Die Spekulationen liefen heiß. Wer sie ganz besonders befeuerte, war Sir Arthur Conan Doyle (1859-1930), seines Zeichens britischer Schriftsteller und Erfinder des ewig populären Detektivs Sherlock Holmes.
Wahre Todesursache
Die Wahrheit war viel langweiliger. Carnarvon wurde von einem Moskito gestochen. Nachdem sich die Stichstelle durch einen Schnitt beim Rasieren entzündete, folgte eine Blutvergiftung, dann eine Lungenentzündung. Damals gab es noch keine Antibiotika, die hätten helfen können.
Ohne die spektakuläre Entdeckung des Grabes von Tutanchamun wäre Lord Carnarvon heute völlig vergessen, obwohl sein Familiensitz mittlerweile so bekannt ist wie der Pharao. Denn Highclere Castle bei Newbury, 85 Kilometer nördlich von London, ist weltweit bekannt als "Downton Abbey".
Weil im Keller von Highclere Castle die ägyptische Sammlung von Lord Carnarvon ausgestellt wird, mussten die Dreharbeiten für die Szenen im Dienstbotentrakt in ein Studio in London verlegt werden. Tatsächlich ähnelt das Leben von Lord Carnarvon der Handlung von "Downton Abbey". Geboren 1866 in eine adelige Familie, leistete sich der zukünftige fünfte Earl ein teueres Hobby, die Zucht von Rennpferden.
Und einen Familiensitz wie Highclere Castle zu unterhalten, stellte sich als weitere Herausforderung für die Finanzen der Familie dar. Der einzige standesgemäße Ausweg: eine reiche Heirat.
Vorbild für Figuren aus "Downton Abbey"
Die junge Almina Wombwell (1876-1969) war die Lösung für die finanziellen Probleme von Lord Carnarvon. Damaligen Gerüchten zufolge war sie eine illegitime Tochter von Alfred de Rothschild aus der gleichnamigen Bankiersfamilie, der sie mit einer reichen Mitgift ausstattete und zusätzlich die aufgelaufenen Schulden von Carnarvon bezahlte. Tatsächlich ist Lady Almina das Vorbild für Lady Cora Crawley in "Downton Abbey".
Die jetzige Schlossherrin Lady Fiona hat nach dem riesigen Erfolg der Serie die Lebensgeschichte ihrer Vorgängerin in einem Buch aufgearbeitet. Nicht ohne Grund, denn die anhaltende Popularität von "Downton Abbey" trägt wesentlich zum Unterhalt von Highclere Castle bei wie einstmals das Vermögen von Lady Almina.

Auflistung.

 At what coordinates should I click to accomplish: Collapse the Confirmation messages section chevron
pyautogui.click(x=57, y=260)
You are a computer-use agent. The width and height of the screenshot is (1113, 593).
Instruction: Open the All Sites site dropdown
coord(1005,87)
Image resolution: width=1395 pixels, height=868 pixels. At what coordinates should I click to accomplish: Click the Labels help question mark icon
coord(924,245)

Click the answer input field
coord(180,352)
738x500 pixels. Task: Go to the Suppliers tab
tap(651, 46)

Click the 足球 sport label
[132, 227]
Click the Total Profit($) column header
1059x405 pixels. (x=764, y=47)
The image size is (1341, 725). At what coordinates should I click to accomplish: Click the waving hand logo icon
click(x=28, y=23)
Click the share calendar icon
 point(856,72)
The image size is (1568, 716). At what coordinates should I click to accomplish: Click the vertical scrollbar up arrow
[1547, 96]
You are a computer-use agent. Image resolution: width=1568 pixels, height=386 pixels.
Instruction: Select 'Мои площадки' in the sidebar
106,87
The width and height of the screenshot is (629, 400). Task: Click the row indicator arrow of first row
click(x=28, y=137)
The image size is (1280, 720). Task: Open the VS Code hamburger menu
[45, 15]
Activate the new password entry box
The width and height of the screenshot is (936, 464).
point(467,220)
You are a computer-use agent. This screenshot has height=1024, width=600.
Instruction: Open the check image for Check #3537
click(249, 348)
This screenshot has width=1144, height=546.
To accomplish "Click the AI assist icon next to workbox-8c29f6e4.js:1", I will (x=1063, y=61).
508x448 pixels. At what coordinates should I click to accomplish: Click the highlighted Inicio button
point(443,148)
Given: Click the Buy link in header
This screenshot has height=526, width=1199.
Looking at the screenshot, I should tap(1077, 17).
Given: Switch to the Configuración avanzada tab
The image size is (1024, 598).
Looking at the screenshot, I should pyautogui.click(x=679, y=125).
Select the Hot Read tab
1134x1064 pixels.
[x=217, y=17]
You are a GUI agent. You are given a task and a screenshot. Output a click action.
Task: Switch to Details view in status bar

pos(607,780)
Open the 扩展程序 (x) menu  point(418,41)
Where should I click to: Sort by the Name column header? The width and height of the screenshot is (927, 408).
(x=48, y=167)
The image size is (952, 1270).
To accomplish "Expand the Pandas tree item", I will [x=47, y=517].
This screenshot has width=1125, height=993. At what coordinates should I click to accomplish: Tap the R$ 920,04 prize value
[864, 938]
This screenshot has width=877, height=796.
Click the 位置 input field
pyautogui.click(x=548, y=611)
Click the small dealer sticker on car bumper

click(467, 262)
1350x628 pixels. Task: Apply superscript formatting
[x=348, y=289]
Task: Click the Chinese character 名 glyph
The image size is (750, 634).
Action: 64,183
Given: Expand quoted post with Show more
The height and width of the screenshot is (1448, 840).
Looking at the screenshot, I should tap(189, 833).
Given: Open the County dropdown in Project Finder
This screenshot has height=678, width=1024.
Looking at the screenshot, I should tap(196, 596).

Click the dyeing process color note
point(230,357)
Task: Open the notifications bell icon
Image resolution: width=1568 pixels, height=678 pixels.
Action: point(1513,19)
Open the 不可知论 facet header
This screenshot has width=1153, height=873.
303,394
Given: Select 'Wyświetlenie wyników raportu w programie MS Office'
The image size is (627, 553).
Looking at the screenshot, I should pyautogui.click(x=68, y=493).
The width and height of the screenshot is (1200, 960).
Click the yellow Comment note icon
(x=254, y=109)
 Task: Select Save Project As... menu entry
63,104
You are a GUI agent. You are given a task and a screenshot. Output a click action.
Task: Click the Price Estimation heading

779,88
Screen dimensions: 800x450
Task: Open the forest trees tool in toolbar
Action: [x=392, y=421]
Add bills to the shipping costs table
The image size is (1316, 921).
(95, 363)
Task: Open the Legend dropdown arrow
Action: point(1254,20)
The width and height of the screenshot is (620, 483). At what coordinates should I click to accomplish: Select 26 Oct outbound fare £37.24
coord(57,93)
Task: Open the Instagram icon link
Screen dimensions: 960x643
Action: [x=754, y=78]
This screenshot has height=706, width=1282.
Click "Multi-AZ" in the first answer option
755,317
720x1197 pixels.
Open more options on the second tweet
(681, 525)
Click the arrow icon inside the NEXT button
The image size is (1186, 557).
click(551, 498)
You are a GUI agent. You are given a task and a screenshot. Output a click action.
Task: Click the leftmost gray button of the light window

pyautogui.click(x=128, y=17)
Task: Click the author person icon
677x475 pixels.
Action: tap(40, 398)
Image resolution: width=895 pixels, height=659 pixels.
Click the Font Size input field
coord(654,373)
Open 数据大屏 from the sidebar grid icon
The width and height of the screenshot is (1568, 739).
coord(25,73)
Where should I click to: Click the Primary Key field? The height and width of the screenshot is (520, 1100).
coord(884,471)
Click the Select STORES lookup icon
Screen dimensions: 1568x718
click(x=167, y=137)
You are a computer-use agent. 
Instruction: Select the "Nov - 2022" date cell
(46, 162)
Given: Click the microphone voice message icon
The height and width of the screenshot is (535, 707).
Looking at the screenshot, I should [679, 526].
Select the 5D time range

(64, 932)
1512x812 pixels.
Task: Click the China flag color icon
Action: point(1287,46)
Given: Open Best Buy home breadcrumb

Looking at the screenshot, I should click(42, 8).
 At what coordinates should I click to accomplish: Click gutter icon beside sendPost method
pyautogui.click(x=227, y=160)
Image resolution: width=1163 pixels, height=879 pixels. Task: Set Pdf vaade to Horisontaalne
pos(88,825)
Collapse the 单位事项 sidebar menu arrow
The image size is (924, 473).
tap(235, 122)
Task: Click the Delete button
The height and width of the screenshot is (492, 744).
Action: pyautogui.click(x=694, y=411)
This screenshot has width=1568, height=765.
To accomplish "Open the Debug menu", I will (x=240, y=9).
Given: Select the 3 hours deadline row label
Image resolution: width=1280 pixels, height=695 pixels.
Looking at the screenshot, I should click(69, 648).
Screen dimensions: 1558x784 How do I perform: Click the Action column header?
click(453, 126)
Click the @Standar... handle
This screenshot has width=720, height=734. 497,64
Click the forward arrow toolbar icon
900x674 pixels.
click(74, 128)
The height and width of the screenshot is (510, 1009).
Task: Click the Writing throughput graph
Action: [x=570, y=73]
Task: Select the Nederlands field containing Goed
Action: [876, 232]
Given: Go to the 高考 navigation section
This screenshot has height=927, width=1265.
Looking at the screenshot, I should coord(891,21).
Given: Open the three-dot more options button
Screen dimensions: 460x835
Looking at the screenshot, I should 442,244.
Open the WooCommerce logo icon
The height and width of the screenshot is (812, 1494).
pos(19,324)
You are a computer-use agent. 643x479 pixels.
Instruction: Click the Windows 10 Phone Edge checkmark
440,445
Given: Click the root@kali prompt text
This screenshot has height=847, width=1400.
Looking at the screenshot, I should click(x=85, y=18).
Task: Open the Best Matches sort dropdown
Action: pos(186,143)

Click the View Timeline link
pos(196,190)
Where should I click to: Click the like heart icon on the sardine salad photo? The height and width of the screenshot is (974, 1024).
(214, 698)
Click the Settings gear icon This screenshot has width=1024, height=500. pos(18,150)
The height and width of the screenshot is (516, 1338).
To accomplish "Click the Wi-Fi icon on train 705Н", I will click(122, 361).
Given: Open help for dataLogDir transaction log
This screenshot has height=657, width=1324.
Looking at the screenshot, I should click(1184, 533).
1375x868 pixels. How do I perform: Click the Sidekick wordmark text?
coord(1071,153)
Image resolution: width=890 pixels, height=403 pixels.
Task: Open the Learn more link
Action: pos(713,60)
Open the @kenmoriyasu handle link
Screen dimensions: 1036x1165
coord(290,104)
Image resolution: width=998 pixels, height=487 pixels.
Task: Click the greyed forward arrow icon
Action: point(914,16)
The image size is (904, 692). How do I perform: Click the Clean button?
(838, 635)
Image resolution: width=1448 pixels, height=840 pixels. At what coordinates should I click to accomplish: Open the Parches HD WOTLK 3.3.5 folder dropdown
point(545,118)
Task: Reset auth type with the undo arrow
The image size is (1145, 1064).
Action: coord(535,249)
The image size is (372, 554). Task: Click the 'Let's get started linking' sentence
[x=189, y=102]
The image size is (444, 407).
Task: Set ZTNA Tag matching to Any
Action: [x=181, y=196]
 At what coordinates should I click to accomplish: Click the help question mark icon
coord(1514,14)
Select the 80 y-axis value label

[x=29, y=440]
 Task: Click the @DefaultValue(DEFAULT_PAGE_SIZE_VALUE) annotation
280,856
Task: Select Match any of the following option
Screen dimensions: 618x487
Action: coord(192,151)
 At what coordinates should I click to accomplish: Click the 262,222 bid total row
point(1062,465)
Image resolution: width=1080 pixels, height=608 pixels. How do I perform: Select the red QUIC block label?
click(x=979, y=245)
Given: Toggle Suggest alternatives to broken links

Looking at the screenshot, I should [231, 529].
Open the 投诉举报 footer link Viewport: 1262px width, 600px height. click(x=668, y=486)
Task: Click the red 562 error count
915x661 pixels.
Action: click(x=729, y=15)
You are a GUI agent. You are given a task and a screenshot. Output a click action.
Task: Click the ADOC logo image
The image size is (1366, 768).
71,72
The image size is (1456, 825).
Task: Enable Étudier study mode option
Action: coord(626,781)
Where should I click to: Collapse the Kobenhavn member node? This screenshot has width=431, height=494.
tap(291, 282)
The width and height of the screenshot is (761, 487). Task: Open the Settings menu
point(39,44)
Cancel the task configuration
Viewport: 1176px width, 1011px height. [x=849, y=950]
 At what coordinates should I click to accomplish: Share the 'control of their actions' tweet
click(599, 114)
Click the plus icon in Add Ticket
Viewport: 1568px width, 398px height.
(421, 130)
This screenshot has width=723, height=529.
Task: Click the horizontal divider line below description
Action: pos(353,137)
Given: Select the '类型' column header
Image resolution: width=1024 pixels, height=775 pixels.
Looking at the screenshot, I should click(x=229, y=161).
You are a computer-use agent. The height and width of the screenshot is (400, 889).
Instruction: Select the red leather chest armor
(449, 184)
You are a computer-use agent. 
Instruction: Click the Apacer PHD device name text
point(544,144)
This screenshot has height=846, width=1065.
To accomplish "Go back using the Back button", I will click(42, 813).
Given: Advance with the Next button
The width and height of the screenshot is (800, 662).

Aufgaben.
- a) Übernehmen Sie aus dem Text über Lord Carnarvon wortgetreu den Abschnitt von "Die Spekulationen liefen" bis einschließlich "hätten helfen können.".
- b) Wo genau liegt Highclere Castle laut dem Text über Lord Carnarvon?
- c) Schreiben Sie den Text über Lord Carnarvon im Anschluss an seinen letzten Satz weiter.

Antworten je Aufgabe.
- a)
Die Spekulationen liefen heiß. Wer sie ganz besonders befeuerte, war Sir Arthur Conan Doyle (1859-1930), seines Zeichens britischer Schriftsteller und Erfinder des ewig populären Detektivs Sherlock Holmes.
Wahre Todesursache
Die Wahrheit war viel langweiliger. Carnarvon wurde von einem Moskito gestochen. Nachdem sich die Stichstelle durch einen Schnitt beim Rasieren entzündete, folgte eine Blutvergiftung, dann eine Lungenentzündung. Damals gab es noch keine Antibiotika, die hätten helfen können.

- b) Bei Newbury, 85 Kilometer nördlich von London.

- c)
Das Geld ermöglichte dem adeligen Ehepaar ein angenehmes Leben jenseits aller finanziellen Sorgen. Dazu gehörten Aufenthalte in Ägypten während des Winters. Wie viele andere Besucher auch begann Lord Carnarvon, sich für die Ausgrabungen zu interessieren und kaufte Antiquitäten, die jetzt in Highclere Castle zu sehen sind.
Archäologischer Erfolg erst nach vielen Jahren
1907 engagierte er den mittellosen, aber begabten Howard Carter für Ausgrabungen in Deir el-Bahri, wo heutige Besucher den berühmten Hatschepsut-Tempel bewundern. 1914 erhielt er die begehrte Erlaubnis, im Tal der Könige Ausgrabungen vornehmen zu lassen. 1922 wurden Carnarvon und Carter nach langen Jahren ohne nennenswerten Erfolg fündig.
Es besteht Grund zur Annahme, dass Howard Carter, Lord Carnarvon und seine Tochter Lady Evelyn am Abend vor der offiziellen Öffnung schon heimlich im Grab waren und einige kleinere Teile mitgenommen haben. Ob das den Zorn des Pharaos geweckt hat? Offensichtlich nicht, denn sowohl Carter wie auch Lady Evelyn haben diese Aktion lange überlebt.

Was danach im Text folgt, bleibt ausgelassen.